Stored data
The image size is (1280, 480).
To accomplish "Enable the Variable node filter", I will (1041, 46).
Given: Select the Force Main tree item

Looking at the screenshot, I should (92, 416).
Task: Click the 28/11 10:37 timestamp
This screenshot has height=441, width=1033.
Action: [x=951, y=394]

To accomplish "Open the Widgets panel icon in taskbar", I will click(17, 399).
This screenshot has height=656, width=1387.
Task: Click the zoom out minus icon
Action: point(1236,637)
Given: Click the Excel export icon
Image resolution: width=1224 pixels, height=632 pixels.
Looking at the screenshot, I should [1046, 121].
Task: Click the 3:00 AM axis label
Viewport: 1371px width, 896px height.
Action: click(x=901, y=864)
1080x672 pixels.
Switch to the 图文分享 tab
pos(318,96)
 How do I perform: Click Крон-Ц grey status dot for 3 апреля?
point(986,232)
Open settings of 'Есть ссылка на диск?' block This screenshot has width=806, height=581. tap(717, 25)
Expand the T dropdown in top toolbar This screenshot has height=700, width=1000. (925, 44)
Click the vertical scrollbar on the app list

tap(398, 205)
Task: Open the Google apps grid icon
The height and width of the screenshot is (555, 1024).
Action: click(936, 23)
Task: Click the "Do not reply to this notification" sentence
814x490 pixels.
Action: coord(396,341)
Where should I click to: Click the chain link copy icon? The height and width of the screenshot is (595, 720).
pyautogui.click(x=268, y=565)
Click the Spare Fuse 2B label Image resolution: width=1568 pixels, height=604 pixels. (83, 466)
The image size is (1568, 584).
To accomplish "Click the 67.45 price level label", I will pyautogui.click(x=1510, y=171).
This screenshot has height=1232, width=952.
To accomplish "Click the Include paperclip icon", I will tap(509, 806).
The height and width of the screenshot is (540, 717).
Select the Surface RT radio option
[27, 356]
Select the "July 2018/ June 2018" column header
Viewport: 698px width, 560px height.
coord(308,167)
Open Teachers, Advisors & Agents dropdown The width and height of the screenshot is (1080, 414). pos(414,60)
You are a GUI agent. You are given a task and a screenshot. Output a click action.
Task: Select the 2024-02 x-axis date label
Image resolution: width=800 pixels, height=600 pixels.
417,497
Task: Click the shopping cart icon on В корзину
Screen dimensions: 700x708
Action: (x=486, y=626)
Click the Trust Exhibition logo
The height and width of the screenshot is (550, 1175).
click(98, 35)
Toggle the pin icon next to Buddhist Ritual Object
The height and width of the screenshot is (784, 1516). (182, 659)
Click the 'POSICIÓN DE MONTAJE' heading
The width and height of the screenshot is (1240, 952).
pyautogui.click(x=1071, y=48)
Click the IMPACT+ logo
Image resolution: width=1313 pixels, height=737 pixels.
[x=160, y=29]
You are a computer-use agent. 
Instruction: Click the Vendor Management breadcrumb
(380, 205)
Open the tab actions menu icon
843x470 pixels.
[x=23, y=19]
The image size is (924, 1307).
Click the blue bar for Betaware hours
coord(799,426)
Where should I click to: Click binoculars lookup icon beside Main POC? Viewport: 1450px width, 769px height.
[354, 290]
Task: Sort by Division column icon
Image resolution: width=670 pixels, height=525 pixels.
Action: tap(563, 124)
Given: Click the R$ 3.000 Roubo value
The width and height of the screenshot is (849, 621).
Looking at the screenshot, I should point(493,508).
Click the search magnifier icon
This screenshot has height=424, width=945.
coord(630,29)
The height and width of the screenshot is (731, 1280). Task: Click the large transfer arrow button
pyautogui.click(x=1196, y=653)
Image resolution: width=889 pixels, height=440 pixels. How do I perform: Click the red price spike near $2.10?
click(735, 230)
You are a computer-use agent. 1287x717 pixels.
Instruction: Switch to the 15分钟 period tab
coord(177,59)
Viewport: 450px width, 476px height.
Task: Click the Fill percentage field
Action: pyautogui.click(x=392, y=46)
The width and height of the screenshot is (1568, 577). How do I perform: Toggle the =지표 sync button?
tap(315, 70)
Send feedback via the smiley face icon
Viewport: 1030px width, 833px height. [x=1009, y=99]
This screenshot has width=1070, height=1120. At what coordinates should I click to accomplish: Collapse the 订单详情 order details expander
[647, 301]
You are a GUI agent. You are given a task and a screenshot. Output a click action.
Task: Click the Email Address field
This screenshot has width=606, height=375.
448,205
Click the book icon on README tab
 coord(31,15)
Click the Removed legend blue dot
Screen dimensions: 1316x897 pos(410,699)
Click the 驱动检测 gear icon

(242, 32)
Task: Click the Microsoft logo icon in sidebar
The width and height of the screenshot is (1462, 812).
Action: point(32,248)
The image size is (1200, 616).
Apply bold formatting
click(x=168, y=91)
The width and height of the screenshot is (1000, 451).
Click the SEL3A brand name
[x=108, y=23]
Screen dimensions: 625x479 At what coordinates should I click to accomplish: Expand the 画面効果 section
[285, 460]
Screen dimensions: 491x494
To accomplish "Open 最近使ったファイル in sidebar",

## TASK REQUIREMENTS
Set down, exactly as they appear above, all lines from the one that has "The image size is (924, 1307)." down to the one that has "You are a computer-use agent. 1287x717", including those two and no others.

## ANSWER TO THIS TASK
The image size is (924, 1307).
Click the blue bar for Betaware hours
coord(799,426)
Where should I click to: Click binoculars lookup icon beside Main POC? Viewport: 1450px width, 769px height.
[354, 290]
Task: Sort by Division column icon
Image resolution: width=670 pixels, height=525 pixels.
Action: tap(563, 124)
Given: Click the R$ 3.000 Roubo value
The width and height of the screenshot is (849, 621).
Looking at the screenshot, I should point(493,508).
Click the search magnifier icon
This screenshot has height=424, width=945.
coord(630,29)
The height and width of the screenshot is (731, 1280). Task: Click the large transfer arrow button
pyautogui.click(x=1196, y=653)
Image resolution: width=889 pixels, height=440 pixels. How do I perform: Click the red price spike near $2.10?
click(735, 230)
You are a computer-use agent. 1287x717 pixels.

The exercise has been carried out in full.